Prompt:
Write out the whole listing again, exactly.
----- Data listing
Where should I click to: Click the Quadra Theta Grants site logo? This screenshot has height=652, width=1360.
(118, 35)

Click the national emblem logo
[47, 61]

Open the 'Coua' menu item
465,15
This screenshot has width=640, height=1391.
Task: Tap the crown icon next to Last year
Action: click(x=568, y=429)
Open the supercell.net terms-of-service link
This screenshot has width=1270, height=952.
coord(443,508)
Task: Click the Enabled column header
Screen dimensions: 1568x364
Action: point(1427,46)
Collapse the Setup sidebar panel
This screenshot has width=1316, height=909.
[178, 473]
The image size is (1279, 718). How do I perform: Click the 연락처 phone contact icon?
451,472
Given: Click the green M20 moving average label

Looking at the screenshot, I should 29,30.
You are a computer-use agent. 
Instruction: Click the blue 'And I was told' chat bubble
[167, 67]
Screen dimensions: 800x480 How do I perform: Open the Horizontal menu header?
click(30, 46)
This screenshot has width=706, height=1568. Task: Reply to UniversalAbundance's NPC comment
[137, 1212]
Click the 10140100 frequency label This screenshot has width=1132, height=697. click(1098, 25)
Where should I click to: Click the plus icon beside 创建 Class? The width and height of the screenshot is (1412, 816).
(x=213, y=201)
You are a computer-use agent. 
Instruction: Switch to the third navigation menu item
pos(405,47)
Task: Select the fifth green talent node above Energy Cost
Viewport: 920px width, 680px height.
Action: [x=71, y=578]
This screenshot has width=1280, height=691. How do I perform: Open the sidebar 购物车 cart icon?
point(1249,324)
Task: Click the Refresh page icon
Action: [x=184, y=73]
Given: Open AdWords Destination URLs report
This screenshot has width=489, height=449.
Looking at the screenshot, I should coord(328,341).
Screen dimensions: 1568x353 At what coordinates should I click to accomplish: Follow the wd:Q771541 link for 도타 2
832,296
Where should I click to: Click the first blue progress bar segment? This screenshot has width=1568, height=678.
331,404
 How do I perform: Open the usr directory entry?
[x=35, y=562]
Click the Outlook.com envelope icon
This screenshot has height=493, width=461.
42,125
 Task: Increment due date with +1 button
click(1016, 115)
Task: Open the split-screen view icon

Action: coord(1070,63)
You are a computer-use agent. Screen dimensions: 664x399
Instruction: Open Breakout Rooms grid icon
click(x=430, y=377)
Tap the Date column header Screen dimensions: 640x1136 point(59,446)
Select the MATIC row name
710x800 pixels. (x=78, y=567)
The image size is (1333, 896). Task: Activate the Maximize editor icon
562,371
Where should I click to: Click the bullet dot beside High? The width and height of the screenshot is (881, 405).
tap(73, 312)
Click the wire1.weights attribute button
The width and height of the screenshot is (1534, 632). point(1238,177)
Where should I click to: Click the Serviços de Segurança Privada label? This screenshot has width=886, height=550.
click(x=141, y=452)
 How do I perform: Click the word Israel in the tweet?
----------
Task answer:
Where should I click to: Click the Quadra Theta Grants site logo? This screenshot has height=652, width=1360.
(118, 35)

Click the national emblem logo
[47, 61]

Open the 'Coua' menu item
465,15
This screenshot has width=640, height=1391.
Task: Tap the crown icon next to Last year
Action: click(x=568, y=429)
Open the supercell.net terms-of-service link
This screenshot has width=1270, height=952.
coord(443,508)
Task: Click the Enabled column header
Screen dimensions: 1568x364
Action: point(1427,46)
Collapse the Setup sidebar panel
This screenshot has width=1316, height=909.
[178, 473]
The image size is (1279, 718). How do I perform: Click the 연락처 phone contact icon?
451,472
Given: Click the green M20 moving average label

Looking at the screenshot, I should 29,30.
You are a computer-use agent. 
Instruction: Click the blue 'And I was told' chat bubble
[167, 67]
Screen dimensions: 800x480 How do I perform: Open the Horizontal menu header?
click(30, 46)
This screenshot has width=706, height=1568. Task: Reply to UniversalAbundance's NPC comment
[137, 1212]
Click the 10140100 frequency label This screenshot has width=1132, height=697. click(1098, 25)
Where should I click to: Click the plus icon beside 创建 Class? The width and height of the screenshot is (1412, 816).
(x=213, y=201)
You are a computer-use agent. 
Instruction: Switch to the third navigation menu item
pos(405,47)
Task: Select the fifth green talent node above Energy Cost
Viewport: 920px width, 680px height.
Action: [x=71, y=578]
This screenshot has width=1280, height=691. How do I perform: Open the sidebar 购物车 cart icon?
point(1249,324)
Task: Click the Refresh page icon
Action: [x=184, y=73]
Given: Open AdWords Destination URLs report
This screenshot has width=489, height=449.
Looking at the screenshot, I should coord(328,341).
Screen dimensions: 1568x353 At what coordinates should I click to accomplish: Follow the wd:Q771541 link for 도타 2
832,296
Where should I click to: Click the first blue progress bar segment? This screenshot has width=1568, height=678.
331,404
 How do I perform: Open the usr directory entry?
[x=35, y=562]
Click the Outlook.com envelope icon
This screenshot has height=493, width=461.
42,125
 Task: Increment due date with +1 button
click(1016, 115)
Task: Open the split-screen view icon

Action: coord(1070,63)
You are a computer-use agent. Screen dimensions: 664x399
Instruction: Open Breakout Rooms grid icon
click(x=430, y=377)
Tap the Date column header Screen dimensions: 640x1136 point(59,446)
Select the MATIC row name
710x800 pixels. (x=78, y=567)
The image size is (1333, 896). Task: Activate the Maximize editor icon
562,371
Where should I click to: Click the bullet dot beside High? The width and height of the screenshot is (881, 405).
tap(73, 312)
Click the wire1.weights attribute button
The width and height of the screenshot is (1534, 632). point(1238,177)
Where should I click to: Click the Serviços de Segurança Privada label? This screenshot has width=886, height=550.
click(x=141, y=452)
 How do I perform: Click the word Israel in the tweet?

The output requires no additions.